[Publib] Trouble in the LA library.
Backwage at aol.com
Backwage at aol.com
Thu Oct 25 20:48:11 EDT 2007
In a message dated 10/25/2007 5:28:43 P.M. Pacific Daylight Time,
rballiot at oceanstatelibrarian.com writes:
I had a staff member who was very fearful of reptiles.
When we brought in snakes and other like critters for a
children's program, the staff member could not be present.
There was no danger from the snakes to the staff or
kids, they were contained. But, the fear of the staff
member could not be overcome.
Is that a security issue? I think the staff member felt
it was. So, it was as real as their feelings. The same
is true for other fears. If we wanted the staff member
to feel no fear, we would never bring in slithery critters
as part of educational programs. There are so many phobias
out there, that if we started down that slithery
slope, it seems that we would have nothing to offer
anyone. We would merely be accommodating fear.
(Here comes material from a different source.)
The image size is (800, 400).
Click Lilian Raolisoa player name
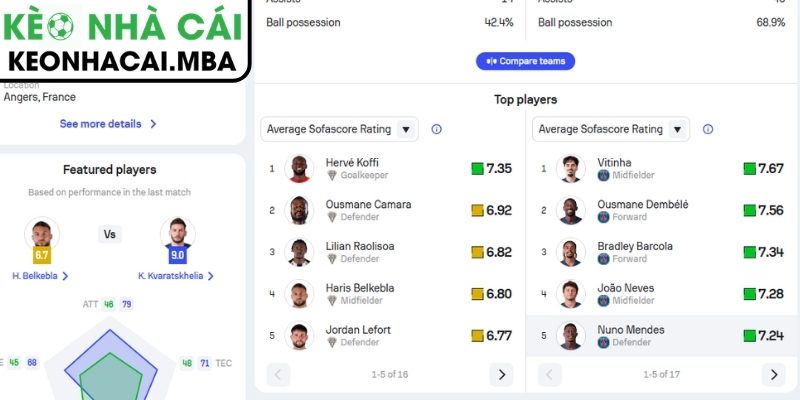coord(360,246)
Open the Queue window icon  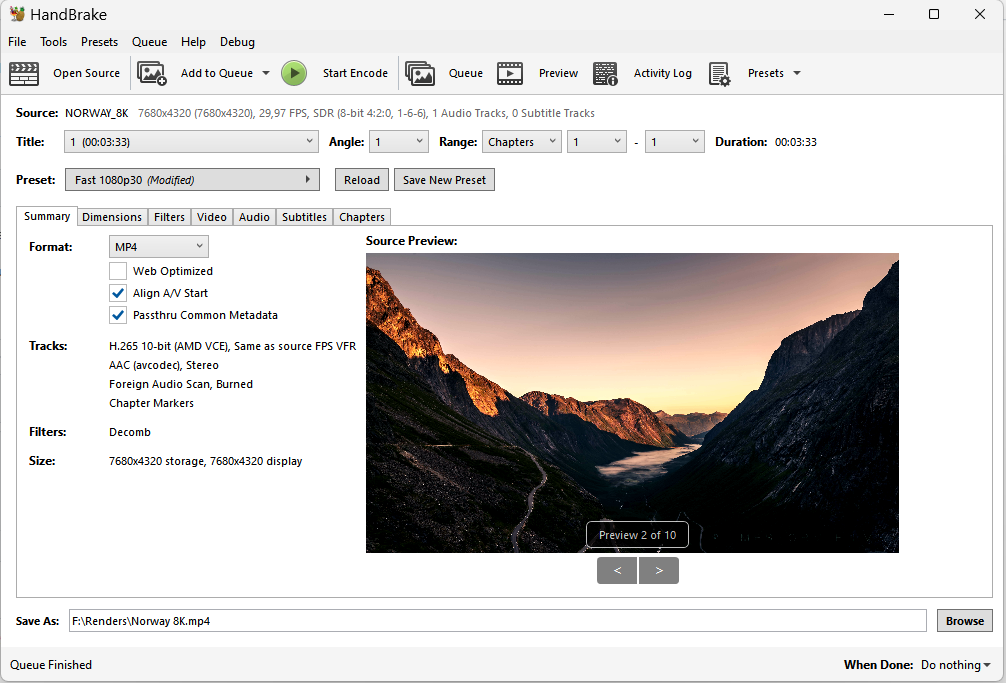[421, 73]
Years ago I worked as an investigator in a federal agency. One day we had
to go out to a company to check them out. The company had a big, dumb,
perfectly harmless dog inside their building. My partner, a nice lady, refused to
enter. Even if the dog was tethered. In another room. So, they put the dog
in somebody's car and drove it around the block. Then my partner noticed a
cat. She fled to the parking lot. Cats also were too terrifying. They
couldn't catch the cat--it ran around in the rafters. Eventually we had to
leave; I had to come back another day, alone.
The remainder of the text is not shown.